The request
Rewrite the entries below, swapping every "computer-use agent" for "desktop automation agent" and leaving everything else unchanged.

Exercise input
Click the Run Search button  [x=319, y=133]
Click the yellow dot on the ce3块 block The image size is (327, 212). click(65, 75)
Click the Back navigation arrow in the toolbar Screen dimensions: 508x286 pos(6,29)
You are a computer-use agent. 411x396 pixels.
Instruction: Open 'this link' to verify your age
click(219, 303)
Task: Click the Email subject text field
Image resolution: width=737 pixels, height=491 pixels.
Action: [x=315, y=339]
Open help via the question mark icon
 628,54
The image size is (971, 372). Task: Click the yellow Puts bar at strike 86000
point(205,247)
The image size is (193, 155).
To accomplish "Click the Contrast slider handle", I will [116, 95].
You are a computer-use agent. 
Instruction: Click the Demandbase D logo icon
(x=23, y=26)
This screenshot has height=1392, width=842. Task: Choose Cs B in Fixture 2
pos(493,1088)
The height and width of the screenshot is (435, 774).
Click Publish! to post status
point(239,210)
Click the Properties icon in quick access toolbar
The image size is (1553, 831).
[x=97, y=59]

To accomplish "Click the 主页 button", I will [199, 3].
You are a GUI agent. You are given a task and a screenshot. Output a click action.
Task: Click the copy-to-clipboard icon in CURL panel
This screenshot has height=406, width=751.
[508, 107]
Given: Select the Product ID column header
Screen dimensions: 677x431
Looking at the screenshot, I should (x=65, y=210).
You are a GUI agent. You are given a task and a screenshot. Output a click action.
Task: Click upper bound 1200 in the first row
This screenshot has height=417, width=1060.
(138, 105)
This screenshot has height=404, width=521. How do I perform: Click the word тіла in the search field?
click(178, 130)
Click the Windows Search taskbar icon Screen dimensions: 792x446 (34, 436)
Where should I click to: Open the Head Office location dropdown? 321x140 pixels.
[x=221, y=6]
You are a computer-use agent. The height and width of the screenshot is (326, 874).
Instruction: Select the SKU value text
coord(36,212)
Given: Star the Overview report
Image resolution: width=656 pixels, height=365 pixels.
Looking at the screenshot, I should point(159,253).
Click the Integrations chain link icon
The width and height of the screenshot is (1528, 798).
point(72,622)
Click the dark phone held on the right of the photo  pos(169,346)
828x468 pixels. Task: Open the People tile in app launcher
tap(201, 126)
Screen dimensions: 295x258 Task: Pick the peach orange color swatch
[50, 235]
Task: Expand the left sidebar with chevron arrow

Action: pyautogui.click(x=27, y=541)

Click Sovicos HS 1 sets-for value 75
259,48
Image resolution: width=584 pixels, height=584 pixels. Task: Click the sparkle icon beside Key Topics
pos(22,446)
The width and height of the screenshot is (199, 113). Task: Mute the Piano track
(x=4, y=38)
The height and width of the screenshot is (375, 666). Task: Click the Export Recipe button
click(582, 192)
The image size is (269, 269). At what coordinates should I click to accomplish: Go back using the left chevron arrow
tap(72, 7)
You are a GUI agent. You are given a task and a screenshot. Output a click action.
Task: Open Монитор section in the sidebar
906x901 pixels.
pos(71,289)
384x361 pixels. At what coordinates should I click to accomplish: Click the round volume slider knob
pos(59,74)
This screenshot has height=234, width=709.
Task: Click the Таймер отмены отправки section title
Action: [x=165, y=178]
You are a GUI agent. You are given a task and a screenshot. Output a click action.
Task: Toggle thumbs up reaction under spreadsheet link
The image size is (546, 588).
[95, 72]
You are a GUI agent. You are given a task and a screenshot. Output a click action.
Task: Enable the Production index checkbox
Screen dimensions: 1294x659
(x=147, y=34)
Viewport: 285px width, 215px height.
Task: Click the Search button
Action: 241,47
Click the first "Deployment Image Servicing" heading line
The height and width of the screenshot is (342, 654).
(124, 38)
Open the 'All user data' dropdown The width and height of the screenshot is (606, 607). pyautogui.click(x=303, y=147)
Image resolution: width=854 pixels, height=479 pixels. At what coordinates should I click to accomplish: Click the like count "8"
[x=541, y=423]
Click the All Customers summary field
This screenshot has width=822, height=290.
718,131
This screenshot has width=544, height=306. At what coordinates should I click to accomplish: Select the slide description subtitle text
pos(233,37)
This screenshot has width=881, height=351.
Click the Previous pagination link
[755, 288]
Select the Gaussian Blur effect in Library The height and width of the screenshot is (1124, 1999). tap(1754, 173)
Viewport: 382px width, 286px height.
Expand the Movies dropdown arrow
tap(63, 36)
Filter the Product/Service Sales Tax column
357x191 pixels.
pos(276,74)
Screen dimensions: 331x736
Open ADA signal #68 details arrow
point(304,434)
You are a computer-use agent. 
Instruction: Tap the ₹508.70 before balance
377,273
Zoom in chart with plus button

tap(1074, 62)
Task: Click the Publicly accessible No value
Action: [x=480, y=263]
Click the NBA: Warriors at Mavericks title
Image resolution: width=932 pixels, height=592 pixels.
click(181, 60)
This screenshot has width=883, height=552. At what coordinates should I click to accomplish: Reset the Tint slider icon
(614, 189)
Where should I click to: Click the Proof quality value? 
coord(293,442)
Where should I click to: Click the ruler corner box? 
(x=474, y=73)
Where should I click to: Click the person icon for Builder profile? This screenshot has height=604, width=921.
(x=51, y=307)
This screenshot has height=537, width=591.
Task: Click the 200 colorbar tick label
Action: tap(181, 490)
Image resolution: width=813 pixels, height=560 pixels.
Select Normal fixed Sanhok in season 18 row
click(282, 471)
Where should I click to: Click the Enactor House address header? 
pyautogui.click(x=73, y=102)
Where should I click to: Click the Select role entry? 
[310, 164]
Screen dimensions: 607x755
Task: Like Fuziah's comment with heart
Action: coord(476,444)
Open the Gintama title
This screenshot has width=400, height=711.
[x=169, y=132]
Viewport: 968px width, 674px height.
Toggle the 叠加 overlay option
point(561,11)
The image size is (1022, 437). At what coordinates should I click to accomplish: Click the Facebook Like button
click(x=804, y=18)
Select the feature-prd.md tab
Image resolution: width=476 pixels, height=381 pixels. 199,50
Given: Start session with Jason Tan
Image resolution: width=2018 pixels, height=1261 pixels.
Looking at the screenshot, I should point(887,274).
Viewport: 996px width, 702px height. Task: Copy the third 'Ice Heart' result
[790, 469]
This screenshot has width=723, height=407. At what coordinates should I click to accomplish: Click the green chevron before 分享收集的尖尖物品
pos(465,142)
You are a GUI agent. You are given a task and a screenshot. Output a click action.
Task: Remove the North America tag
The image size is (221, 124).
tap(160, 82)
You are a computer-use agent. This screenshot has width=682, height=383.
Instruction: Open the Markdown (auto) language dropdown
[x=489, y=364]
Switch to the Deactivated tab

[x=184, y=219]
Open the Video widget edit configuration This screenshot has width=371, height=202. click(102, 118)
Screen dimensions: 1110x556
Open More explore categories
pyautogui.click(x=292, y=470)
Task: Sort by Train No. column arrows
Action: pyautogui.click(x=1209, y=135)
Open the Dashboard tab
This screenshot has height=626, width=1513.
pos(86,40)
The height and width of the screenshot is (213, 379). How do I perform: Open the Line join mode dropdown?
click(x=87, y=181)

Output for this task
Click the Run Search button  [x=319, y=133]
Click the yellow dot on the ce3块 block The image size is (327, 212). click(65, 75)
Click the Back navigation arrow in the toolbar Screen dimensions: 508x286 pos(6,29)
You are a desktop automation agent. 411x396 pixels.
Instruction: Open 'this link' to verify your age
click(219, 303)
Task: Click the Email subject text field
Image resolution: width=737 pixels, height=491 pixels.
Action: [x=315, y=339]
Open help via the question mark icon
 628,54
The image size is (971, 372). Task: Click the yellow Puts bar at strike 86000
point(205,247)
The image size is (193, 155).
To accomplish "Click the Contrast slider handle", I will [116, 95].
You are a desktop automation agent. 
Instruction: Click the Demandbase D logo icon
(x=23, y=26)
This screenshot has height=1392, width=842. Task: Choose Cs B in Fixture 2
pos(493,1088)
The height and width of the screenshot is (435, 774).
Click Publish! to post status
point(239,210)
Click the Properties icon in quick access toolbar
The image size is (1553, 831).
[x=97, y=59]

To accomplish "Click the 主页 button", I will [199, 3].
You are a GUI agent. You are given a task and a screenshot. Output a click action.
Task: Click the copy-to-clipboard icon in CURL panel
This screenshot has height=406, width=751.
[508, 107]
Given: Select the Product ID column header
Screen dimensions: 677x431
Looking at the screenshot, I should (x=65, y=210).
You are a GUI agent. You are given a task and a screenshot. Output a click action.
Task: Click upper bound 1200 in the first row
This screenshot has height=417, width=1060.
(138, 105)
This screenshot has height=404, width=521. How do I perform: Click the word тіла in the search field?
click(178, 130)
Click the Windows Search taskbar icon Screen dimensions: 792x446 (34, 436)
Where should I click to: Open the Head Office location dropdown? 321x140 pixels.
[x=221, y=6]
You are a desktop automation agent. The height and width of the screenshot is (326, 874).
Instruction: Select the SKU value text
coord(36,212)
Given: Star the Overview report
Image resolution: width=656 pixels, height=365 pixels.
Looking at the screenshot, I should point(159,253).
Click the Integrations chain link icon
The width and height of the screenshot is (1528, 798).
point(72,622)
Click the dark phone held on the right of the photo  pos(169,346)
828x468 pixels. Task: Open the People tile in app launcher
tap(201, 126)
Screen dimensions: 295x258 Task: Pick the peach orange color swatch
[50, 235]
Task: Expand the left sidebar with chevron arrow

Action: pyautogui.click(x=27, y=541)

Click Sovicos HS 1 sets-for value 75
259,48
Image resolution: width=584 pixels, height=584 pixels. Task: Click the sparkle icon beside Key Topics
pos(22,446)
The width and height of the screenshot is (199, 113). Task: Mute the Piano track
(x=4, y=38)
The height and width of the screenshot is (375, 666). Task: Click the Export Recipe button
click(582, 192)
The image size is (269, 269). At what coordinates should I click to accomplish: Go back using the left chevron arrow
tap(72, 7)
You are a GUI agent. You are given a task and a screenshot. Output a click action.
Task: Open Монитор section in the sidebar
906x901 pixels.
pos(71,289)
384x361 pixels. At what coordinates should I click to accomplish: Click the round volume slider knob
pos(59,74)
This screenshot has height=234, width=709.
Task: Click the Таймер отмены отправки section title
Action: [x=165, y=178]
You are a GUI agent. You are given a task and a screenshot. Output a click action.
Task: Toggle thumbs up reaction under spreadsheet link
The image size is (546, 588).
[95, 72]
You are a GUI agent. You are given a task and a screenshot. Output a click action.
Task: Enable the Production index checkbox
Screen dimensions: 1294x659
(x=147, y=34)
Viewport: 285px width, 215px height.
Task: Click the Search button
Action: 241,47
Click the first "Deployment Image Servicing" heading line
The height and width of the screenshot is (342, 654).
(124, 38)
Open the 'All user data' dropdown The width and height of the screenshot is (606, 607). pyautogui.click(x=303, y=147)
Image resolution: width=854 pixels, height=479 pixels. At what coordinates should I click to accomplish: Click the like count "8"
[x=541, y=423]
Click the All Customers summary field
This screenshot has width=822, height=290.
718,131
This screenshot has width=544, height=306. At what coordinates should I click to accomplish: Select the slide description subtitle text
pos(233,37)
This screenshot has width=881, height=351.
Click the Previous pagination link
[755, 288]
Select the Gaussian Blur effect in Library The height and width of the screenshot is (1124, 1999). tap(1754, 173)
Viewport: 382px width, 286px height.
Expand the Movies dropdown arrow
tap(63, 36)
Filter the Product/Service Sales Tax column
357x191 pixels.
pos(276,74)
Screen dimensions: 331x736
Open ADA signal #68 details arrow
point(304,434)
You are a desktop automation agent. 
Instruction: Tap the ₹508.70 before balance
377,273
Zoom in chart with plus button

tap(1074, 62)
Task: Click the Publicly accessible No value
Action: [x=480, y=263]
Click the NBA: Warriors at Mavericks title
Image resolution: width=932 pixels, height=592 pixels.
click(181, 60)
This screenshot has width=883, height=552. At what coordinates should I click to accomplish: Reset the Tint slider icon
(614, 189)
Where should I click to: Click the Proof quality value? 
coord(293,442)
Where should I click to: Click the ruler corner box? 
(x=474, y=73)
Where should I click to: Click the person icon for Builder profile? This screenshot has height=604, width=921.
(x=51, y=307)
This screenshot has height=537, width=591.
Task: Click the 200 colorbar tick label
Action: tap(181, 490)
Image resolution: width=813 pixels, height=560 pixels.
Select Normal fixed Sanhok in season 18 row
click(282, 471)
Where should I click to: Click the Enactor House address header? 
pyautogui.click(x=73, y=102)
Where should I click to: Click the Select role entry? 
[310, 164]
Screen dimensions: 607x755
Task: Like Fuziah's comment with heart
Action: coord(476,444)
Open the Gintama title
This screenshot has width=400, height=711.
[x=169, y=132]
Viewport: 968px width, 674px height.
Toggle the 叠加 overlay option
point(561,11)
The image size is (1022, 437). At what coordinates should I click to accomplish: Click the Facebook Like button
click(x=804, y=18)
Select the feature-prd.md tab
Image resolution: width=476 pixels, height=381 pixels. 199,50
Given: Start session with Jason Tan
Image resolution: width=2018 pixels, height=1261 pixels.
Looking at the screenshot, I should point(887,274).
Viewport: 996px width, 702px height. Task: Copy the third 'Ice Heart' result
[790, 469]
This screenshot has width=723, height=407. At what coordinates should I click to accomplish: Click the green chevron before 分享收集的尖尖物品
pos(465,142)
You are a GUI agent. You are given a task and a screenshot. Output a click action.
Task: Remove the North America tag
The image size is (221, 124).
tap(160, 82)
You are a desktop automation agent. This screenshot has width=682, height=383.
Instruction: Open the Markdown (auto) language dropdown
[x=489, y=364]
Switch to the Deactivated tab

[x=184, y=219]
Open the Video widget edit configuration This screenshot has width=371, height=202. click(102, 118)
Screen dimensions: 1110x556
Open More explore categories
pyautogui.click(x=292, y=470)
Task: Sort by Train No. column arrows
Action: pyautogui.click(x=1209, y=135)
Open the Dashboard tab
This screenshot has height=626, width=1513.
pos(86,40)
The height and width of the screenshot is (213, 379). How do I perform: Open the Line join mode dropdown?
click(x=87, y=181)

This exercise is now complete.